La jolie Maballa (Eva Novak) vit dans un petit poste de traite canadien-français avec son père. Alors que son
amoureux Pierre, un Mountie (Irving Cummings, qui a également dirigé), est en train de capturer des méchants,
elle se retrouve à la merci de Gaspard, un personnage diabolique connu sous le nom de Wolf (non, Rin-Tin-Tin,
mais Wallace Beery en mode méchant élevé). Gaspard sait que le père de Maballa est recherché pour un meurtre
(qu'il n'a bien sûr pas commis) et menace de le faire arrêter à moins qu'elle ne l'épouse.
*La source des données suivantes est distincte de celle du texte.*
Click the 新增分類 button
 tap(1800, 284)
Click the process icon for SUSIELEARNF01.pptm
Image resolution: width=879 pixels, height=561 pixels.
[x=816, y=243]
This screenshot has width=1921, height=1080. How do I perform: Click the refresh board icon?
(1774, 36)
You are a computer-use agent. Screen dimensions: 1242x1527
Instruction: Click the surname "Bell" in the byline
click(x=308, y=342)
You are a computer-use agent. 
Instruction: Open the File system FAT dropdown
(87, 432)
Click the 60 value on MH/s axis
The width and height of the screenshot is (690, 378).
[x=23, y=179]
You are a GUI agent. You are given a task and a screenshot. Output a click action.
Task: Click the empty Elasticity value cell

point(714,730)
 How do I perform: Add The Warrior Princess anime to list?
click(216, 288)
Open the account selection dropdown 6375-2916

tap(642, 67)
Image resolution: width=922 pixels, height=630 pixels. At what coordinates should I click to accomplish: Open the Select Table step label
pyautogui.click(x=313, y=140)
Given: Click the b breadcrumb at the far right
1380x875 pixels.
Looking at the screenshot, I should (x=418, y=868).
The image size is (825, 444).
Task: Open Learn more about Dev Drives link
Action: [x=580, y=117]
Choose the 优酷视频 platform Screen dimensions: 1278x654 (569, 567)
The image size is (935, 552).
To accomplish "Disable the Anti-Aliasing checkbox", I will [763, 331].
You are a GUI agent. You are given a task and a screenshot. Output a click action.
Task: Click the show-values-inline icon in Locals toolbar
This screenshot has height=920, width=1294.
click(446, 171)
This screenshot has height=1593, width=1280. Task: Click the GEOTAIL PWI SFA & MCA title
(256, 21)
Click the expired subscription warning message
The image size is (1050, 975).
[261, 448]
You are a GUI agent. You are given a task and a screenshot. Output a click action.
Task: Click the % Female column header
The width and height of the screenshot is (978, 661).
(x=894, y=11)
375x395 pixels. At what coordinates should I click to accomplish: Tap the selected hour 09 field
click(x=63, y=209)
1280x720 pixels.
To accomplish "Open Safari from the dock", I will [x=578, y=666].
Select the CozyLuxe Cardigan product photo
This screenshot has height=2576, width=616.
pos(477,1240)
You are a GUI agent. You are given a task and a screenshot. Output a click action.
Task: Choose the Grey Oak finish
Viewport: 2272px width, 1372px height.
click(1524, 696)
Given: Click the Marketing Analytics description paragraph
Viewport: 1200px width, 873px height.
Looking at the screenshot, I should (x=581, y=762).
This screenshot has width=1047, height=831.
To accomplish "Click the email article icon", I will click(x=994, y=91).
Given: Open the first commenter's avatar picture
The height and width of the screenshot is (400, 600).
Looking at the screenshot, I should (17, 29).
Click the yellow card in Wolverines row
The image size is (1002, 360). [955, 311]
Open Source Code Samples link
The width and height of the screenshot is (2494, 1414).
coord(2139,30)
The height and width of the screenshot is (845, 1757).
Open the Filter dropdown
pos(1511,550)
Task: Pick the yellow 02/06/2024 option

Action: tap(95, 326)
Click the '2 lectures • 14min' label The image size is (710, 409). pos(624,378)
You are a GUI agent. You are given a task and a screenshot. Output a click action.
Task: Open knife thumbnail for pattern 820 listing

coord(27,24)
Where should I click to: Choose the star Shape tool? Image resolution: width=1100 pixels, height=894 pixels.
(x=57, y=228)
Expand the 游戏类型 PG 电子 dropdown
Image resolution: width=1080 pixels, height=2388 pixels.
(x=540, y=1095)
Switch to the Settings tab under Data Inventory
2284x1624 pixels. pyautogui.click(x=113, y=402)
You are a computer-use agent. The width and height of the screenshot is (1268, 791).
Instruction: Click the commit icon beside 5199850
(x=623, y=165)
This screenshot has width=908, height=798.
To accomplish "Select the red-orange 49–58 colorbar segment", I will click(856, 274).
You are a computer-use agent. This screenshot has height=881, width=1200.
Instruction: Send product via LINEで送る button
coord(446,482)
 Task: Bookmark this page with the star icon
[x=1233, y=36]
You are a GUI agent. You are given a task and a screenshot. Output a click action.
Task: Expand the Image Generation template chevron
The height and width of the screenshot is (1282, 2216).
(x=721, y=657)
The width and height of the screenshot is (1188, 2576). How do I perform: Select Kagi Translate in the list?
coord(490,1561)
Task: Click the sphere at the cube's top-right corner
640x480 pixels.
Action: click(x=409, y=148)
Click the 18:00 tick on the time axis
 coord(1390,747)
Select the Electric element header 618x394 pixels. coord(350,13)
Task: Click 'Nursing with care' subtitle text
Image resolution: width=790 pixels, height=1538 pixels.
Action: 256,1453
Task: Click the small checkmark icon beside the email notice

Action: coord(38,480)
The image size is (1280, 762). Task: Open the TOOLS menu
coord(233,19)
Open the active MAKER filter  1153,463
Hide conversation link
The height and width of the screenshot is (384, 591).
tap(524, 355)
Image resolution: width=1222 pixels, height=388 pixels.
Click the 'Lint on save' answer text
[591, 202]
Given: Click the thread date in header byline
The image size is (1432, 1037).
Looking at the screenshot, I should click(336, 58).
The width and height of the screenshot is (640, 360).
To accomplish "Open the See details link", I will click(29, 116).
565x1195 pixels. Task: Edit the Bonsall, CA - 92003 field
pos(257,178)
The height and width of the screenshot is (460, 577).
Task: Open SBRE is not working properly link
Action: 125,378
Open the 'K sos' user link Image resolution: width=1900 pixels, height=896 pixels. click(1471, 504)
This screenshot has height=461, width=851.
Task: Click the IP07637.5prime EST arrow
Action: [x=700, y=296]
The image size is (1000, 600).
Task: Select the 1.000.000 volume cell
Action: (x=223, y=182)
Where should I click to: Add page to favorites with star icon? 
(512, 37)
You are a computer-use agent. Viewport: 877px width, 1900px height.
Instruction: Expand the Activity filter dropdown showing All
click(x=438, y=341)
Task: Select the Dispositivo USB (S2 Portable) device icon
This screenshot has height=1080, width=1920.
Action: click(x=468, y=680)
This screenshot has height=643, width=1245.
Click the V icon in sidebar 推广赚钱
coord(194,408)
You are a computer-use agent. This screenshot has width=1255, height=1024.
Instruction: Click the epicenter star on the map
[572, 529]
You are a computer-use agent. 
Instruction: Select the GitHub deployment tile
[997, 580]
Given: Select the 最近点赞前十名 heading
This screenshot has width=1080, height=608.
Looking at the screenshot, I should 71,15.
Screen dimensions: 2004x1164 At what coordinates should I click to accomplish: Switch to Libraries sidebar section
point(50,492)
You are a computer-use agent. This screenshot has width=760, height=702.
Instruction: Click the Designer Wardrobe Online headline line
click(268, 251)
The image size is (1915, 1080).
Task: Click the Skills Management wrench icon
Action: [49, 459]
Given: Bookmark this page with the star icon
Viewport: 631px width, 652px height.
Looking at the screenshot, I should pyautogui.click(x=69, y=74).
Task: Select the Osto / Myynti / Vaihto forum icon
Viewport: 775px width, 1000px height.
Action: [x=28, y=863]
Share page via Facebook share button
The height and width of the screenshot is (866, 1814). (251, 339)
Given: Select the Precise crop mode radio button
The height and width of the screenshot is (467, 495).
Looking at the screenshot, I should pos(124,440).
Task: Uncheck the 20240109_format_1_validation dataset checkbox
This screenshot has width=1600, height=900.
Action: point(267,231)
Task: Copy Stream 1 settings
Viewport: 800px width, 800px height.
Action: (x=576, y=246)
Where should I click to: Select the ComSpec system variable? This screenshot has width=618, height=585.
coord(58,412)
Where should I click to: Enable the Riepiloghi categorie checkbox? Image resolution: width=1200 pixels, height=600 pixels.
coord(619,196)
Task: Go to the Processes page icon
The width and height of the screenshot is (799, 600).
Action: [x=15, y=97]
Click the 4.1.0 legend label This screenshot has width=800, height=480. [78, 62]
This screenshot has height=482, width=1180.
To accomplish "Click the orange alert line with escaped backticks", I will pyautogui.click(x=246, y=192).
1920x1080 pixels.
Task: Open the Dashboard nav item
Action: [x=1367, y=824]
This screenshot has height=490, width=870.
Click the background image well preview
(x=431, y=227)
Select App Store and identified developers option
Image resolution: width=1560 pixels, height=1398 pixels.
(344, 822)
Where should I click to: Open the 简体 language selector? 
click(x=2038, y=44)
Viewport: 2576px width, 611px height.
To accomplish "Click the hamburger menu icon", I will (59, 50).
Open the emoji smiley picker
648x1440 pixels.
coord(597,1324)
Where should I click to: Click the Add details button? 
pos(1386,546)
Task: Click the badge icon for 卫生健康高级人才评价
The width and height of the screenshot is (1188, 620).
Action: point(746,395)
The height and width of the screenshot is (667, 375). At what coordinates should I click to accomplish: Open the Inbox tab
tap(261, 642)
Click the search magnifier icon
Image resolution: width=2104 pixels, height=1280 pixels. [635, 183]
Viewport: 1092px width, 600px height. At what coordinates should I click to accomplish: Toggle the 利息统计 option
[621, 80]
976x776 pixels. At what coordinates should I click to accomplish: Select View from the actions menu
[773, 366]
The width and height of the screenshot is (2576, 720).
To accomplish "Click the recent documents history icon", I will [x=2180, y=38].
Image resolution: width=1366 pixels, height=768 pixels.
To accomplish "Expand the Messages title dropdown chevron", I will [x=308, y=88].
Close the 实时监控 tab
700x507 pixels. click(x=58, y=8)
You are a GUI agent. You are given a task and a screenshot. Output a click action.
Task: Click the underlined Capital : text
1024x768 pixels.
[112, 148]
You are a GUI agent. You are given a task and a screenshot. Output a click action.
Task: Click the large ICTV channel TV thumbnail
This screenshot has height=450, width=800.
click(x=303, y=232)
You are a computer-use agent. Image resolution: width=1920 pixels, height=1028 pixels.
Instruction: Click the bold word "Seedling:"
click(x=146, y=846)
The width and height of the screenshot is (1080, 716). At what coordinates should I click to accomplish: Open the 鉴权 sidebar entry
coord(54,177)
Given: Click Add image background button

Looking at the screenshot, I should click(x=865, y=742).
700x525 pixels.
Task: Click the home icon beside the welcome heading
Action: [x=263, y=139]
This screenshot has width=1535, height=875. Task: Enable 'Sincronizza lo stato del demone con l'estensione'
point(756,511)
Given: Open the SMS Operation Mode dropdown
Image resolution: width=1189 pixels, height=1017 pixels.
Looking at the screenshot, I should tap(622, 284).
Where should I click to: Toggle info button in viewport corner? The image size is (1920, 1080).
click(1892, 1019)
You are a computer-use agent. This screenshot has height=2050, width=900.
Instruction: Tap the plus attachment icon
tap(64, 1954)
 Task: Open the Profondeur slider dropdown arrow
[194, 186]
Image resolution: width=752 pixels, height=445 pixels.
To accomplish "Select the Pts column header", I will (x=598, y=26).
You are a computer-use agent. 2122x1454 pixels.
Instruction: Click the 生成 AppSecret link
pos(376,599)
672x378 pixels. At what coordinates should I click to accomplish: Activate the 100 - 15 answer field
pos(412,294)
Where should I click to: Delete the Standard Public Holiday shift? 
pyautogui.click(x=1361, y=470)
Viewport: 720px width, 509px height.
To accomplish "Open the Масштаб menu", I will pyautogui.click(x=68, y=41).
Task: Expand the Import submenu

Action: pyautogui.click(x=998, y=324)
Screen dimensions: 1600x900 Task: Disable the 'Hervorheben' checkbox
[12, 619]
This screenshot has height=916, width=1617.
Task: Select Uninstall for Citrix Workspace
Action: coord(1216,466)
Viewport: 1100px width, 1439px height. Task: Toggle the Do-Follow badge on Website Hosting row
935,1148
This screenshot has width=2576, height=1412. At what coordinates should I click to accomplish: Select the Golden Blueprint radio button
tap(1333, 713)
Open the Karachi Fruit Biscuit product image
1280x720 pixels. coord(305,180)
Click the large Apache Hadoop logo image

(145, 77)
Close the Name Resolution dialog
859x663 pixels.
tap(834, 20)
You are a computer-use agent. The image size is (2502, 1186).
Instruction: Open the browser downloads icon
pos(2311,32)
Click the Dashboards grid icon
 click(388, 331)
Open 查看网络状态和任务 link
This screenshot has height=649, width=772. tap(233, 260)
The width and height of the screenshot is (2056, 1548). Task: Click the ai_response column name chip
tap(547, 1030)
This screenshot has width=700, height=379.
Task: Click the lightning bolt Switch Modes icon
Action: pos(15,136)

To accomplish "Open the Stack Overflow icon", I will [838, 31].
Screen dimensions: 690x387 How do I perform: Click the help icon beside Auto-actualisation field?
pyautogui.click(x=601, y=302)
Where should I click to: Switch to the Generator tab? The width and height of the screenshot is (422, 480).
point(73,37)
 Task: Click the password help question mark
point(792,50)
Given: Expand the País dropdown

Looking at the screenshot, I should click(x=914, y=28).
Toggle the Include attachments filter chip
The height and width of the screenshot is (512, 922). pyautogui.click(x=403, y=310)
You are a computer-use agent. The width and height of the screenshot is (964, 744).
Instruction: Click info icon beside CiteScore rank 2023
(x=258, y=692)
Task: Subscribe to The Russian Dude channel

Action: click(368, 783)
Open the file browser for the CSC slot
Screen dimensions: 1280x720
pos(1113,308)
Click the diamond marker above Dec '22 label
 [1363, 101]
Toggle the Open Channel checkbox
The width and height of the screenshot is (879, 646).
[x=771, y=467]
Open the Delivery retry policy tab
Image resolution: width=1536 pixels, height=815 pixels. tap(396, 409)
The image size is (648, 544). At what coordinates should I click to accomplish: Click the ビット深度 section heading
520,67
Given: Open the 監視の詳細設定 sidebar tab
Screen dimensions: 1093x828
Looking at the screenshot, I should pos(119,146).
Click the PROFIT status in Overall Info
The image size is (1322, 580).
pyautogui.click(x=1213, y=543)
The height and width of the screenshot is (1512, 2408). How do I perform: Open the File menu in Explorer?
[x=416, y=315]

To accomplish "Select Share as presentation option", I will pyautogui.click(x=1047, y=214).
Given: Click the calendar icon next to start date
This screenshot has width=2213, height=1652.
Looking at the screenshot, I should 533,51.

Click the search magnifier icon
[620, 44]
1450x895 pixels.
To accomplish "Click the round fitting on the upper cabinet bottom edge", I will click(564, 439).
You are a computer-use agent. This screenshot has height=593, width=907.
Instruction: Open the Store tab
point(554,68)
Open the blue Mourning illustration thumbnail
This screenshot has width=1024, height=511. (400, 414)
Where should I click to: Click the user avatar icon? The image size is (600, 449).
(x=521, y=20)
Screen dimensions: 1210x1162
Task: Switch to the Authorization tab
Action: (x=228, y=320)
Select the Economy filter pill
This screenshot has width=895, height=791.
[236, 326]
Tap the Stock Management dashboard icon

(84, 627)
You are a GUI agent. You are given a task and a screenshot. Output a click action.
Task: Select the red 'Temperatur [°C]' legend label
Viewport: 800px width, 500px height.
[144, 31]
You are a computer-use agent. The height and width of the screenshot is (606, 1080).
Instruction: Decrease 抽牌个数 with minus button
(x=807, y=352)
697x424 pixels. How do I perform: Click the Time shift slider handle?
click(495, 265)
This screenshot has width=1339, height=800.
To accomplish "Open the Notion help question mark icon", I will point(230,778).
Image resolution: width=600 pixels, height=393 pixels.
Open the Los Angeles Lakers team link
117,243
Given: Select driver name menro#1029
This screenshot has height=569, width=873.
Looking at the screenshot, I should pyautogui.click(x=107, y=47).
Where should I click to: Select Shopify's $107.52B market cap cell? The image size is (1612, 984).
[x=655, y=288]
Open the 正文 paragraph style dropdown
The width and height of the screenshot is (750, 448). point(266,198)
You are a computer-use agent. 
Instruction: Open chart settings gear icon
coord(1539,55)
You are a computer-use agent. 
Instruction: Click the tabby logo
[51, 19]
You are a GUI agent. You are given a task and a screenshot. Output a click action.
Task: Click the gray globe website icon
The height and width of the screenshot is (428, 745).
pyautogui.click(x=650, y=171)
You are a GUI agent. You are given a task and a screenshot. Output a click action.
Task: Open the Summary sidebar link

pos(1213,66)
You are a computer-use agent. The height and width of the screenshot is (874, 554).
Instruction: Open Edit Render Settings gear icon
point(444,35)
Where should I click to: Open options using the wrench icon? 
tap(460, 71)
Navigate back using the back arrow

Maballa n'a pas le choix,
et est fiancée à Gaspard au moment où Pierre revient au poste (c'est ici que Rin-Tin-Tin apparaît, en tant que chien
pilote de l'équipe de Pierre). Maballa ne peut pas expliquer la situation à son petit ami, mais un prêtre finit par tout
raconter. Gaspard essaie d'emmener Maballa, mais Pierre le suit et un combat à mort s'ensuit. Au moment où les
choses semblent mauvaises pour Pierre, son fidèle chien-pilote saute sur Gaspard et l'envoie voler au-dessus de la falaise.
Pierre et Maballa sont finalement réunis et Rin-Tin-Tin prend sa place dans l'histoire du cinéma aux côtés d'une
autre star de l'ère du silence, Strongheart. »
Janiss Garza. ALLMOVIE.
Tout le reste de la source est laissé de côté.